Epilepsy is an intricate Neurological Disease where the neurons are severely affected, leading to the mortality of millions worldwide. Status epilepticus (SE), induced by lithium chloride (LiCl) and pilocarpine, is the most accepted model for epilepsy. The current work aims to unravel the mechanisms underlying the anti-epileptic efficacy of zingerone (an active ingredient of ginger), which has beneficial pharmacological activities on seizure-induced behavioral, histological, neurochemical, and molecular patterns in mice. Zingerone restored cognitive function by diminishing seizure activity, escape latency, and subsequent hippocampal damage manifested in histology. Seizures are associated with local inflammation, redox imbalance, and neural loss, confirmed by the present study of SE, and was attenuated by zingerone treatment. Nuclear factor-kappa B and its downstream signaling molecules (TNF-α, IL-1β, IL-6, NO, MPO) were activated in the LiCl-and-pilocarpine-induced group leading to inflammatory signaling, which was substantially ameliorated by zingerone treatment.

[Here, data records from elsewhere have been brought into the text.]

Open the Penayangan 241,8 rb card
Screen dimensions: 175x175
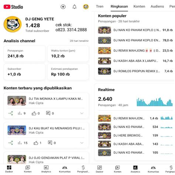tap(24, 54)
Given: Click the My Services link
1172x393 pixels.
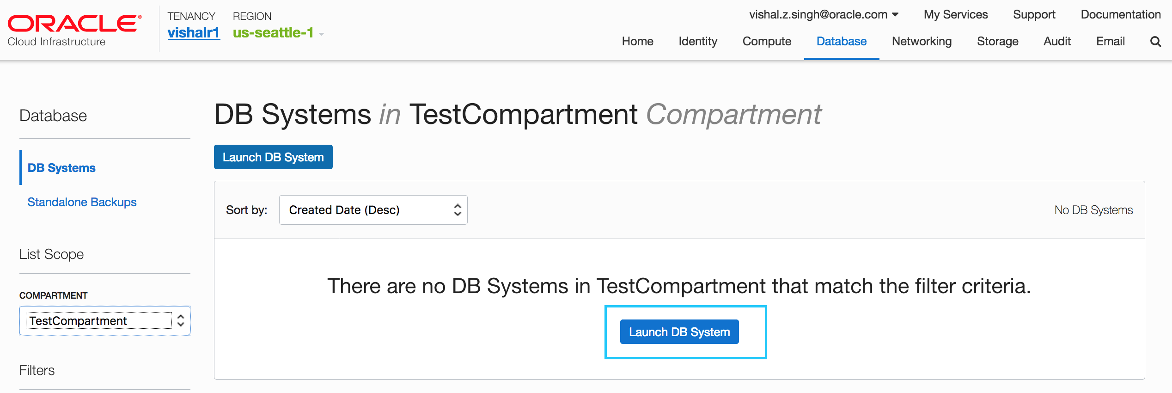Looking at the screenshot, I should [956, 15].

The intrinsic apoptotic process was triggered subsequent to SE, as demonstrated by augmentation of cleaved Caspase-3, downregulation of Bcl-2. However, zingerone treatment downregulated Caspase-3 and upregulated Bcl-2, increasing cell survival and decreasing hippocampal neural death, deciphering involvement of Apoptosis in SE. Therefore, zingerone plays an essential role in neuroprotection, probably by precluding oxidative stress, inflammation, and obstructing the mitochondrial pathway of Apoptosis.

Bcl-2; NF-κB; apoptosis; caspase-3; cognition; histology; inflammation; redox status; status epilepticus; zingerone.